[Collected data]

──────

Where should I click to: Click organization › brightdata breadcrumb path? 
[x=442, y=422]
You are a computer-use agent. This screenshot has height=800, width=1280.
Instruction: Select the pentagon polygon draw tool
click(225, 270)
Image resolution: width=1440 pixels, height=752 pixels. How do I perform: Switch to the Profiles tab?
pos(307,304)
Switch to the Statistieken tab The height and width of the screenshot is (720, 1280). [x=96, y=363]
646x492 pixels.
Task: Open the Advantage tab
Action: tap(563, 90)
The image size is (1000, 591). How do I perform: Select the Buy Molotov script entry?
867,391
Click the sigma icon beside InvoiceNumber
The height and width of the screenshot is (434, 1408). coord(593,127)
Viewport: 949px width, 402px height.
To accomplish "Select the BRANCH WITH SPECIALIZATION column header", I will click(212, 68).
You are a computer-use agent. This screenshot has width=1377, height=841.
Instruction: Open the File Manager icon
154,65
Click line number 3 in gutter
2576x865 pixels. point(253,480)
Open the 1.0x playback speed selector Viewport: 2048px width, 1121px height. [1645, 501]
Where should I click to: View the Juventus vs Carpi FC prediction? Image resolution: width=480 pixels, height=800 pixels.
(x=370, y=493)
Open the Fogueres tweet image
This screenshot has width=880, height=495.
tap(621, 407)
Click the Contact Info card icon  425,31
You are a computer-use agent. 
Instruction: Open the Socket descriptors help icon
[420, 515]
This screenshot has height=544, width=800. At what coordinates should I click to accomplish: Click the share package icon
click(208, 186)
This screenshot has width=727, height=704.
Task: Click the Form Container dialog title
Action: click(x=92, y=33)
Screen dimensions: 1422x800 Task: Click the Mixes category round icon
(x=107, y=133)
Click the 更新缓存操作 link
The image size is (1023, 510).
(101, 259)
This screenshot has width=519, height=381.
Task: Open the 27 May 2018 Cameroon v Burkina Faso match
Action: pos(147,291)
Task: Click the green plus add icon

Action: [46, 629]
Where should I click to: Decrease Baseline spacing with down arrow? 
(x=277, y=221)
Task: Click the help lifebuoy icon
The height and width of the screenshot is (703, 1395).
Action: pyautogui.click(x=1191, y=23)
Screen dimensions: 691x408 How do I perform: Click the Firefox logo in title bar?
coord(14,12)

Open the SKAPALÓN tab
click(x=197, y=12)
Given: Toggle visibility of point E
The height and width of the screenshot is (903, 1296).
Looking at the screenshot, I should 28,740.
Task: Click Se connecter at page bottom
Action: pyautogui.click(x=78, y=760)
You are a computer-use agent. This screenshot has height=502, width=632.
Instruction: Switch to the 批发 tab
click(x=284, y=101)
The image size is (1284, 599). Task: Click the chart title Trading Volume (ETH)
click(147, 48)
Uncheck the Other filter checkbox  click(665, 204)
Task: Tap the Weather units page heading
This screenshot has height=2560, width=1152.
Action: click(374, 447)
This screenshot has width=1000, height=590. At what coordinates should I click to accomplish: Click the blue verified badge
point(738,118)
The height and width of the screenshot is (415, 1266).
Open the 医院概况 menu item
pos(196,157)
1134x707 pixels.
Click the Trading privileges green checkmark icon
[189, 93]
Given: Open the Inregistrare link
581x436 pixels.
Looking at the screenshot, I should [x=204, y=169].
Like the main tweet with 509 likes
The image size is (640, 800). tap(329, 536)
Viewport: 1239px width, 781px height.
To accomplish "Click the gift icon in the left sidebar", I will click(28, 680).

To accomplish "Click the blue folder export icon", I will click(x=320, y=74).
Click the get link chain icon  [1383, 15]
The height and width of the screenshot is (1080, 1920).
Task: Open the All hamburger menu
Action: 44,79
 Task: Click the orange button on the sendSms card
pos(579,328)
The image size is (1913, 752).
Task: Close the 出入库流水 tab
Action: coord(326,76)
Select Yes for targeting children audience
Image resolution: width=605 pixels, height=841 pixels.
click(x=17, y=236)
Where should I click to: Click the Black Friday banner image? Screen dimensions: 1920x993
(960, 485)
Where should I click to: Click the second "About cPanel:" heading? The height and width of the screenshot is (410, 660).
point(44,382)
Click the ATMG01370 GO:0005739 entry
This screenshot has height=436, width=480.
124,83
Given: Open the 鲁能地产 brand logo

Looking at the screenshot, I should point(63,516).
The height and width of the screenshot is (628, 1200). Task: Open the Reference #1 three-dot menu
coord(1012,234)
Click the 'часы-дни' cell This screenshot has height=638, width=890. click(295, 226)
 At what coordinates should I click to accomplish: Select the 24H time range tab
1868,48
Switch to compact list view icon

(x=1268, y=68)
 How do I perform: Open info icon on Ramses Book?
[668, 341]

──────

In the entries, find every line holding "will" and copy it.

To accomplish "Select the BRANCH WITH SPECIALIZATION column header", I will click(212, 68).
To accomplish "Click the gift icon in the left sidebar", I will click(28, 680).
To accomplish "Click the blue folder export icon", I will click(x=320, y=74).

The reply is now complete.